Collected data entries.
- Opening Delimiter -

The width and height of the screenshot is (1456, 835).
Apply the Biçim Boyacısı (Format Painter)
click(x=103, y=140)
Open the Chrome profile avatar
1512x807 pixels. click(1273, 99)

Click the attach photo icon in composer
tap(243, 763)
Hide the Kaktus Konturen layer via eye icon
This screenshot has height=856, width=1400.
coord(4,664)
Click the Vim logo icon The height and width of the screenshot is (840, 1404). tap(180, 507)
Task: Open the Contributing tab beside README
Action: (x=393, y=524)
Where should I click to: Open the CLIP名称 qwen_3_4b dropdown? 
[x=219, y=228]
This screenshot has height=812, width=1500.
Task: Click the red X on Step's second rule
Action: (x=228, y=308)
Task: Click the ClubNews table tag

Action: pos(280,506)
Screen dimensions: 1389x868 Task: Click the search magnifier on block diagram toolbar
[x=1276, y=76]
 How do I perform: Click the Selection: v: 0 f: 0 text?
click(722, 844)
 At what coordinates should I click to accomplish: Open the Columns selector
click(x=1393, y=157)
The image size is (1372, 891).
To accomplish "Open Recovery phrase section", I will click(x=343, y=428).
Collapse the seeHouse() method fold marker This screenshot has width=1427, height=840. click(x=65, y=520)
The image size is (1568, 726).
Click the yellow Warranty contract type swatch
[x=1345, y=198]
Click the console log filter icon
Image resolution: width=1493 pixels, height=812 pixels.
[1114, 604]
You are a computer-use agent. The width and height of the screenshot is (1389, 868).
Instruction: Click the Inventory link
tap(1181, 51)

- Closing Delimiter -

Work to complete. Look through the entries above, and wherever a line holds the string "size", copy it.

Reply.
The image size is (1372, 891).
The image size is (1568, 726).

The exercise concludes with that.